Thank you for your provocative editorial (Dec. 28) regarding pedestrian incidents in Poulsbo and the city’s priorities — or lack thereof — in addressing them.
It’s easy to dismiss these as random, tragic events and move on, but they must be piercing canaries in our civic coal mine that lead to action.
Recent campaigns for city office touted the need for Poulsbo to become this or that type of boutique city. While these are worthy visions, the wellbeing of Poulsbo’s citizens should be — first and foremost —the foundation of every civic decision.
In my own neighborhood, we’ve begged the city for years to help us with traffic-calming measures with only frequent, gauzy promises to show. School bus stops, blind driveways and pedestrians old and young — with no sidewalks — are a recipe for disaster when thoughtless drivers blast a shortcut though our 15-mph family neighborhood at 35-40 mph. As our neighborhood’s volunteer HOA president, I regularly have trembling, teary residents contact me about near misses and plead for something to be done.
In this, I’m sure we’re not alone. You better have angels on your shoulder if you try to cross Lincoln Road at one of its poorly marked, faded cross walks.

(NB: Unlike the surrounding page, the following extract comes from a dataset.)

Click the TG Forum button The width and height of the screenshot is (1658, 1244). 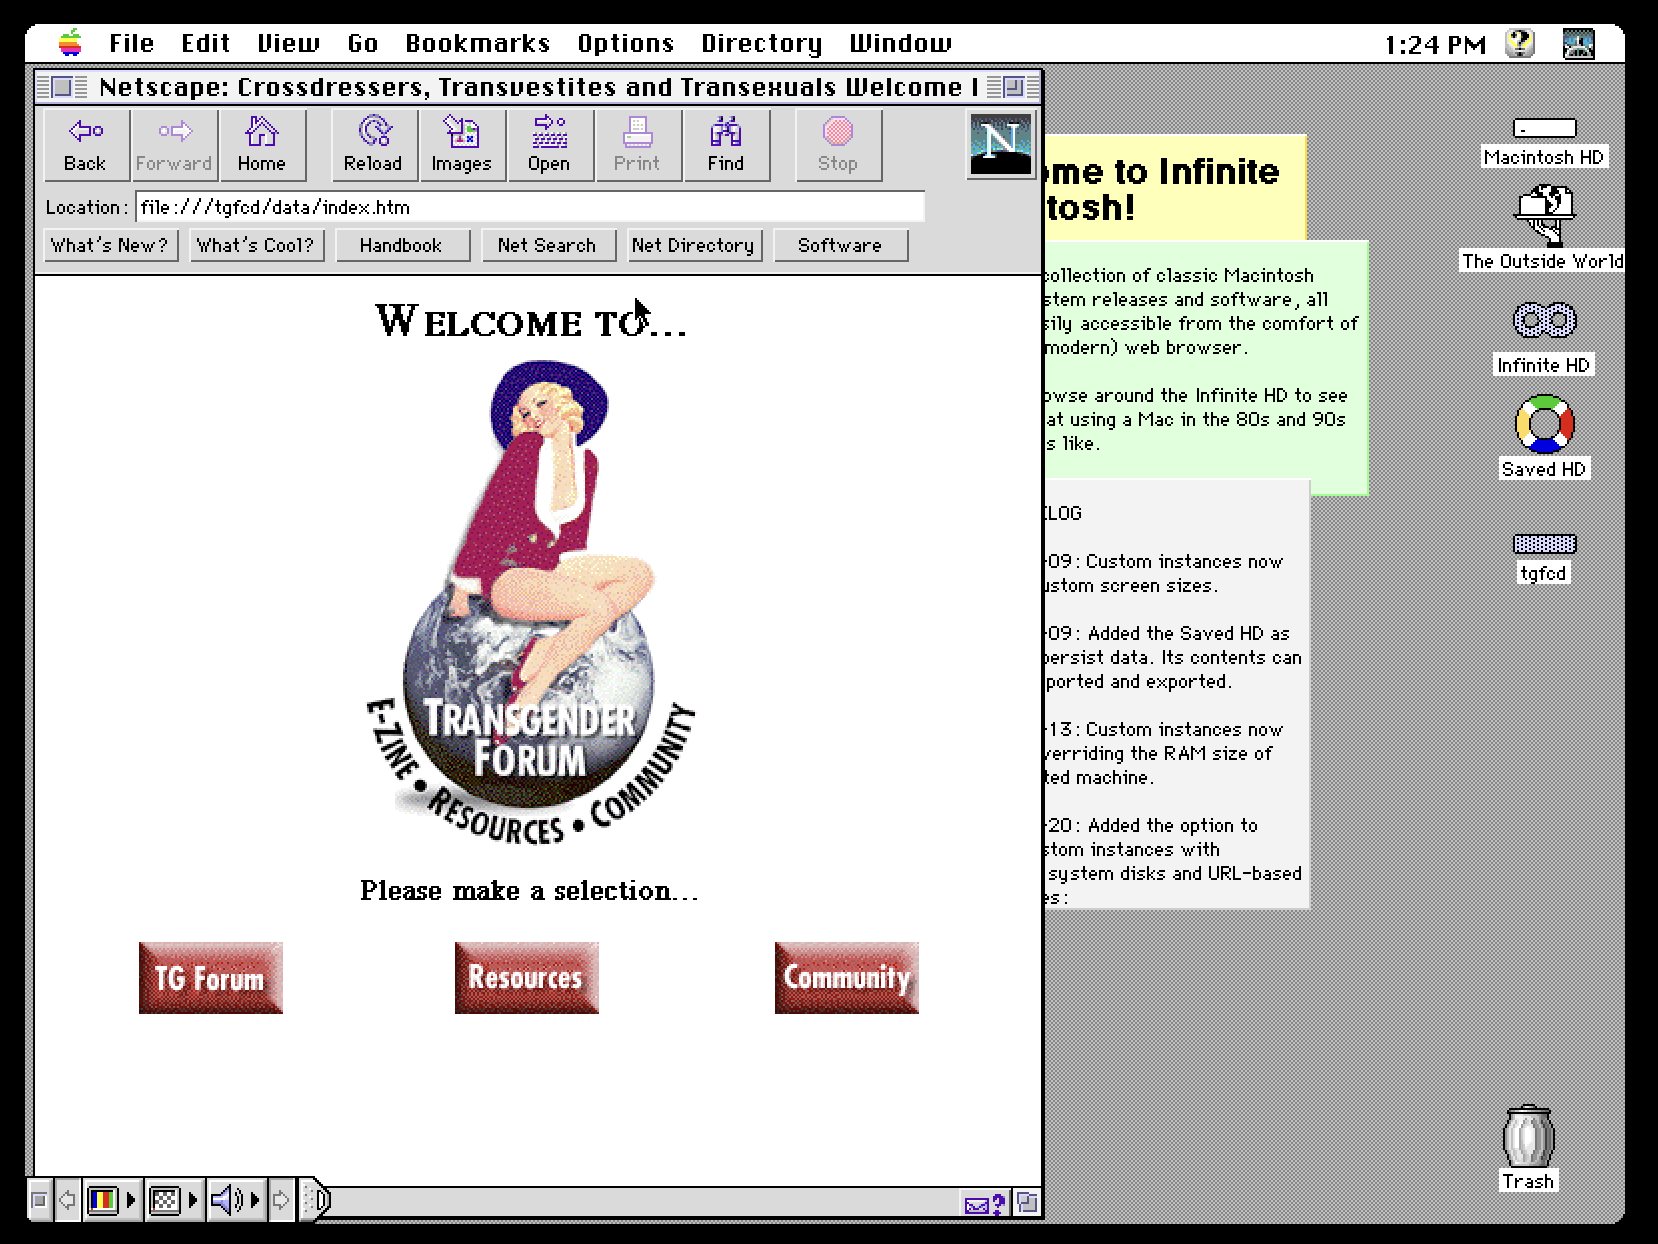point(210,978)
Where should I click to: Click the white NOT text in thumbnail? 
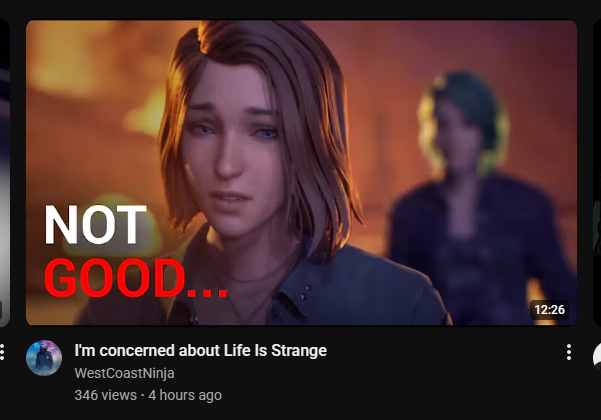(x=95, y=225)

The heavily used street’s 25 mph speed limit is a farce to those who thoughtlessly sail through at 50 mph.
There are issues like this across the city.
Before another several hundred homes land on our shores and strain our “Little Norway” infrastructure even more — or we spend a couple million to rosy up a park for fish — these tragedies shout that it’s time to reassess our civic priorities.
While worthy feel-good projects are laudable, the city must realistically address its critical safety and infrastructure issues first.